Department of Medicine, UConn Health, Farmington, Connecticut, United States of America.
Department of Pediatrics, UConn Health, Farmington, Connecticut, United States of America.
PLoS Pathog. 2021 Jan 11;17(1):e1009180. doi: 10.1371/journal.ppat.1009180. eCollection 2021 Jan.
Borrelia burgdorferi must acquire all of its amino acids (AAs) from its arthropod vector and vertebrate host. Previously, we determined that peptide uptake via the oligopeptide (Opp) ABC transporter is essential for spirochete viability in vitro and during infection. Our prior study also suggested that B. burgdorferi employs temporal regulation in concert with structural variation of oligopeptide-binding proteins (OppAs) to meet its AA requirements in each biological niche. Herein, we evaluated the contributions to the B. burgdorferi enzootic cycle of three of the spirochete's five OppAs (OppA1, OppA2, and OppA5). An oppA1 transposon (tn) mutant lysed in the hyperosmolar environment of the feeding tick, suggesting that OppA1 imports amino acids required for osmoprotection. The oppA2tn mutant displayed a profound defect in hematogenous dissemination in mice, yet persisted within skin while inducing only a minimal antibody response. These results, along with slightly decreased growth of the oppA2tn mutant within DMCs, suggest that OppA2 serves a minor nutritive role, while its dissemination defect points to an as yet uncharacterized signaling function. Previously, we identified a role for OppA5 in spirochete persistence within the mammalian host. We now show that the oppA5tn mutant displayed no defect during the tick phase of the cycle and could be tick-transmitted to naïve mice. Instead of working in tandem, however, OppA2 and OppA5 appear to function in a hierarchical manner; the ability of OppA5 to promote persistence relies upon the ability of OppA2 to facilitate dissemination. Structural homology models demonstrated variations within the binding pockets of OppA1, 2, and 5 indicative of different peptide repertoires. Rather than being redundant, B. burgdorferi's multiplicity of Opp binding proteins enables host-specific functional compartmentalization during the spirochete lifecycle.

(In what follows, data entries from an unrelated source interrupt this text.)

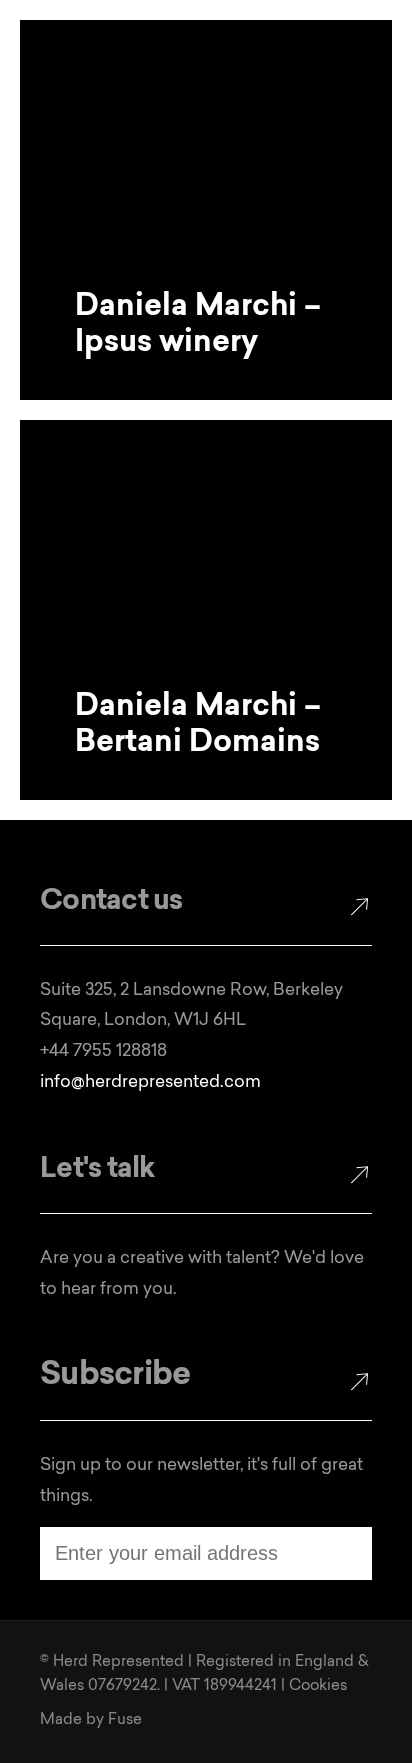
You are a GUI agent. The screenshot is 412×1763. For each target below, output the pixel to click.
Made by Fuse (91, 1720)
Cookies (318, 1686)
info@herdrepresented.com (150, 1082)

伯氏疏螺旋体必须从其节肢动物载体和脊椎动物宿主中获取所有的氨基酸 (AAs)。此前,我们确定通过寡肽 (Opp) ABC 转运体摄取肽对于螺旋体在体外和感染期间的生存能力至关重要。我们之前的研究还表明,伯氏疏螺旋体采用时间调节与寡肽结合蛋白 (OppAs) 的结构变化相结合,以满足其在每个生物小生境中的 AA 需求。在此,我们评估了螺旋体的五个 OppA 中的三个(OppA1、OppA2 和 OppA5)对伯氏疏螺旋体的生态循环的贡献。OppA1 转座子 (tn) 突变体在取食蜱的高渗环境中裂解,表明 OppA1 输入了对渗透压保护所必需的氨基酸。OppA2tn 突变体在小鼠血源传播中表现出严重缺陷,但在皮肤内持续存在,同时仅诱导最小的抗体反应。这些结果,以及 OppA2tn 突变体在 DMC 中生长略有下降,表明 OppA2 起次要营养作用,而其传播缺陷指向尚未表征的信号功能。此前,我们确定了 OppA5 在螺旋体在哺乳动物宿主中的持续存在中的作用。我们现在表明,OppA5tn 突变体在循环的蜱阶段没有缺陷,并且可以通过蜱传播给未感染的小鼠。然而,OppA2 和 OppA5 似乎不是协同作用,而是以层次方式起作用;OppA5 促进持久性的能力依赖于 OppA2 促进传播的能力。结构同源模型显示,OppA1、2 和 5 的结合口袋内存在差异,表明肽库不同。伯氏疏螺旋体的多种 Opp 结合蛋白不是冗余的,而是在螺旋体生命周期中实现宿主特异性功能分区。